_WHAT NEEDS TO BE DONE:_ Copy out the records below word for word, beginning with the line containing "has width=960, height=766." and continuing through the line containing "[x=552, y=1013]".

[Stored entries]

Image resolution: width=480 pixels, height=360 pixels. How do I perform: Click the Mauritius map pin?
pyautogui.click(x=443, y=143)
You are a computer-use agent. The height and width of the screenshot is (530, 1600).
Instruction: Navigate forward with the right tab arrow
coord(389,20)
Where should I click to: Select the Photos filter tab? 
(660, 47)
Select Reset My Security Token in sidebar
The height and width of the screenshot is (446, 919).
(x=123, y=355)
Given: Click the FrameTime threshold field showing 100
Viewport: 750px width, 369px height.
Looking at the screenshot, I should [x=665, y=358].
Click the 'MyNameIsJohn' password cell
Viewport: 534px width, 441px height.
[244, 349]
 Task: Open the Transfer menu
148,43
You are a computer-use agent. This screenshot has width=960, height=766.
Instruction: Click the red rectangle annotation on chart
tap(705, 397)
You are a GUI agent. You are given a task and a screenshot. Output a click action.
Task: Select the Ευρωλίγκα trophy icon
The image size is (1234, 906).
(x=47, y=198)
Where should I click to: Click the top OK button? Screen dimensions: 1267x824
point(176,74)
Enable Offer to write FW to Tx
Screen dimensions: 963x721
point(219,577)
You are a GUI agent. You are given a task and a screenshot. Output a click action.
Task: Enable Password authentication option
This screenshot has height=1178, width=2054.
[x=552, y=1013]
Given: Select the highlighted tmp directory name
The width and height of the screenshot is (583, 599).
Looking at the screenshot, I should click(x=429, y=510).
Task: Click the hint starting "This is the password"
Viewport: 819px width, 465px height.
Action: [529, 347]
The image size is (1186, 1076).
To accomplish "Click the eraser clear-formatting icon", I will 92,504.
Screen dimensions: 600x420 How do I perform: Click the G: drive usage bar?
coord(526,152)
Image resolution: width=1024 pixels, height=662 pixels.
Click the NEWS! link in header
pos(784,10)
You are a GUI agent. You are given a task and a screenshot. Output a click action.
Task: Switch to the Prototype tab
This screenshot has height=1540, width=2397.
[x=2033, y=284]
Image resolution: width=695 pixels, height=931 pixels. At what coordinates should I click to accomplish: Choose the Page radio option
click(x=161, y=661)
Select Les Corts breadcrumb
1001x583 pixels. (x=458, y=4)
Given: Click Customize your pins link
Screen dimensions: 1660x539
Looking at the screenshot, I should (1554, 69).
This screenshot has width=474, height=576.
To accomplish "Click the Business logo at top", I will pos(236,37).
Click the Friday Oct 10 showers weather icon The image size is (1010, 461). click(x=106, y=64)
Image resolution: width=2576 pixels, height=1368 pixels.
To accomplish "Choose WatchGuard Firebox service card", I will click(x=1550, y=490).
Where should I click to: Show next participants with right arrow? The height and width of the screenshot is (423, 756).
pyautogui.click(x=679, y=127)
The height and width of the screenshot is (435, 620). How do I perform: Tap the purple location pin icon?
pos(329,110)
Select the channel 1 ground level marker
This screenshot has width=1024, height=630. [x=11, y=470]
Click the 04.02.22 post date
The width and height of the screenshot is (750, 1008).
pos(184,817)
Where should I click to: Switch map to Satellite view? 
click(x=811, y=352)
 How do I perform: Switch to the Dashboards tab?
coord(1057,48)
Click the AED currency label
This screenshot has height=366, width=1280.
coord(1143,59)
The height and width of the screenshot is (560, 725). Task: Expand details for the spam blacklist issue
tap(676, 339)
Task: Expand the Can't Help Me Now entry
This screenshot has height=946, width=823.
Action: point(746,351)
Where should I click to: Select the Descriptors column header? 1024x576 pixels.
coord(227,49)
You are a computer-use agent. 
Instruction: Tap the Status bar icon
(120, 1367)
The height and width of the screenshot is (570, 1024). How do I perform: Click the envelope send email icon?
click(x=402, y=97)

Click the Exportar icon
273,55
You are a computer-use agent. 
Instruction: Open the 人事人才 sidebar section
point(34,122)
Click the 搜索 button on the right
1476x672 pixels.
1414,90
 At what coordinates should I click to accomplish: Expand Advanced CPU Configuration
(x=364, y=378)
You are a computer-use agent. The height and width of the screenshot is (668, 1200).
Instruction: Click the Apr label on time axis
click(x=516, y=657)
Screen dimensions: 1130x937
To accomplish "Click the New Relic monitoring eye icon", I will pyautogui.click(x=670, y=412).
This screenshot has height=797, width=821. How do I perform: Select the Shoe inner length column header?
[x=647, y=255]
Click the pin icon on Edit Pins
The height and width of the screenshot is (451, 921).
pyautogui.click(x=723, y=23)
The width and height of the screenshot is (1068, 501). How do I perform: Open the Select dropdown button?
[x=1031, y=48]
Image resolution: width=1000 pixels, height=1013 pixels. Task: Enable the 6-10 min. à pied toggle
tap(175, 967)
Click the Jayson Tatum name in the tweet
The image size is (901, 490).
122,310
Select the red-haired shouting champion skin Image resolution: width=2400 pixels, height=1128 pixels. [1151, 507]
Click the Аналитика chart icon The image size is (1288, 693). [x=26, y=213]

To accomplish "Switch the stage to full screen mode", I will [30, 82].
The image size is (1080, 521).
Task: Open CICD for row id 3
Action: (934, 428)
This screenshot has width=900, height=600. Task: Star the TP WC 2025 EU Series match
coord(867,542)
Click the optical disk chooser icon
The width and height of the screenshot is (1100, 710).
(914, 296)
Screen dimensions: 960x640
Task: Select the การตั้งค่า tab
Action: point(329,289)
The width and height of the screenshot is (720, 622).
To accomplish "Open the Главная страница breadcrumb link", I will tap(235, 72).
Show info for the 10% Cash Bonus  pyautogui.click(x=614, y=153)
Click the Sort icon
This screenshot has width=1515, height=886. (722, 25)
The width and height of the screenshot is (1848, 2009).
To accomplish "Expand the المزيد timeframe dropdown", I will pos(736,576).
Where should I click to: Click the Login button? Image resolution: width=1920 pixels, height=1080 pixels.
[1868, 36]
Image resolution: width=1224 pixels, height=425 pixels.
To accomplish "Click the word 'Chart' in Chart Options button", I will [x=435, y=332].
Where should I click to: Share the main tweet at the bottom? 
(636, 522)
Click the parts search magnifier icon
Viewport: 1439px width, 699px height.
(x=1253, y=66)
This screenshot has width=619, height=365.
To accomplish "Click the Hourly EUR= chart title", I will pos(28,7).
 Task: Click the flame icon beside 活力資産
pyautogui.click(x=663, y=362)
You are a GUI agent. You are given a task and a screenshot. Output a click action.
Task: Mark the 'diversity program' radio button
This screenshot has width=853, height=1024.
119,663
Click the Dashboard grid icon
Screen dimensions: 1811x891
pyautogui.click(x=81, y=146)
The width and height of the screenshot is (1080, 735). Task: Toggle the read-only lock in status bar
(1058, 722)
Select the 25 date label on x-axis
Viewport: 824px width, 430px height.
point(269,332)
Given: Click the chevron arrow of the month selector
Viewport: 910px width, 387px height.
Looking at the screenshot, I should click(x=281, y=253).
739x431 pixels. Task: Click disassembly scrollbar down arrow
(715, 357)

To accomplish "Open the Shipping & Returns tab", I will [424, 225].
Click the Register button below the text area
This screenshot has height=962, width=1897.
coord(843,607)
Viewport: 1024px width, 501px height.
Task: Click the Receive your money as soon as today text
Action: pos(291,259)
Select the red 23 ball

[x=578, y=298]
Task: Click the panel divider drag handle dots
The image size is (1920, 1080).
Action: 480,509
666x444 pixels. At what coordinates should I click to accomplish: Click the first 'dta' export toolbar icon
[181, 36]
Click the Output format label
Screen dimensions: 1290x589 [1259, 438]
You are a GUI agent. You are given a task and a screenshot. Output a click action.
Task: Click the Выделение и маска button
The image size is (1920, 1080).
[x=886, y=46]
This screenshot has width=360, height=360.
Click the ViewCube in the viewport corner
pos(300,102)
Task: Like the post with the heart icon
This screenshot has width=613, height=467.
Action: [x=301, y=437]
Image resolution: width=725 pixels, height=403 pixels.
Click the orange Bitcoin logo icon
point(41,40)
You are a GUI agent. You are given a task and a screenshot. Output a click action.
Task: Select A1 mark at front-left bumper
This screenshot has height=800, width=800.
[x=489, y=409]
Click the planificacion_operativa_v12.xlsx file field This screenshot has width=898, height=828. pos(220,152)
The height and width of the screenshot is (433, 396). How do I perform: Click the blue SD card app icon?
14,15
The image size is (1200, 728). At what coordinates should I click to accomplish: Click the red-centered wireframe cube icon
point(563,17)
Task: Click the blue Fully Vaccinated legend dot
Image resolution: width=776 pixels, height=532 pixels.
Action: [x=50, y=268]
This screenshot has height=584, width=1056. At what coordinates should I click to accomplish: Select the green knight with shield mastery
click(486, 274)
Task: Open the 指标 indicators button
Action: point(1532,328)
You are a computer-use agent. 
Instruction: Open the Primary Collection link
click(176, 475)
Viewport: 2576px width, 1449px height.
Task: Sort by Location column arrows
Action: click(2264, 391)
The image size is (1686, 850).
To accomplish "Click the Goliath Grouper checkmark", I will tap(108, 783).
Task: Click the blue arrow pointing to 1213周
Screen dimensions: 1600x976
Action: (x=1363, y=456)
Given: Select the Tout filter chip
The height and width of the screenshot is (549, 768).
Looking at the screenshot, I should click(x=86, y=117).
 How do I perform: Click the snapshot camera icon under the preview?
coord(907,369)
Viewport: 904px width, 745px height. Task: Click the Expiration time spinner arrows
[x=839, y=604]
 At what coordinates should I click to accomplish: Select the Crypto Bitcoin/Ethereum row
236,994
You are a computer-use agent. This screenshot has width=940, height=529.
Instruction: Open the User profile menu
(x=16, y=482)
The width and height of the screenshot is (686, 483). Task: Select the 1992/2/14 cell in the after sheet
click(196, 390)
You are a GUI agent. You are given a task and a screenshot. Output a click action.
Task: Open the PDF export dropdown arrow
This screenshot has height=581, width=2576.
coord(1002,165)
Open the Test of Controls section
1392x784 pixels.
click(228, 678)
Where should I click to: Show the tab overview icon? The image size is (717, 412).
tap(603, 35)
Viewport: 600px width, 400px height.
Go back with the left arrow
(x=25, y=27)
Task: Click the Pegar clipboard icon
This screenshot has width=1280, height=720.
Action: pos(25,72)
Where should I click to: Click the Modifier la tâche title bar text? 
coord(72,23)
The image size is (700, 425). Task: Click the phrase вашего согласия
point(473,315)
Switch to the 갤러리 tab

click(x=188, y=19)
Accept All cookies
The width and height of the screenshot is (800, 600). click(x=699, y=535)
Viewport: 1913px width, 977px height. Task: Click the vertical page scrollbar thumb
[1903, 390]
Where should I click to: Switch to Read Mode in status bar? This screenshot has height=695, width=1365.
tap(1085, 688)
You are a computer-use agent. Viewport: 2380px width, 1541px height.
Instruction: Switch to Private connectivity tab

_EXERCISE SOLUTION:_
You are a computer-use agent. This screenshot has width=960, height=766.
Instruction: Click the red rectangle annotation on chart
tap(705, 397)
You are a GUI agent. You are given a task and a screenshot. Output a click action.
Task: Select the Ευρωλίγκα trophy icon
The image size is (1234, 906).
(x=47, y=198)
Where should I click to: Click the top OK button? Screen dimensions: 1267x824
point(176,74)
Enable Offer to write FW to Tx
Screen dimensions: 963x721
point(219,577)
You are a GUI agent. You are given a task and a screenshot. Output a click action.
Task: Enable Password authentication option
This screenshot has height=1178, width=2054.
[x=552, y=1013]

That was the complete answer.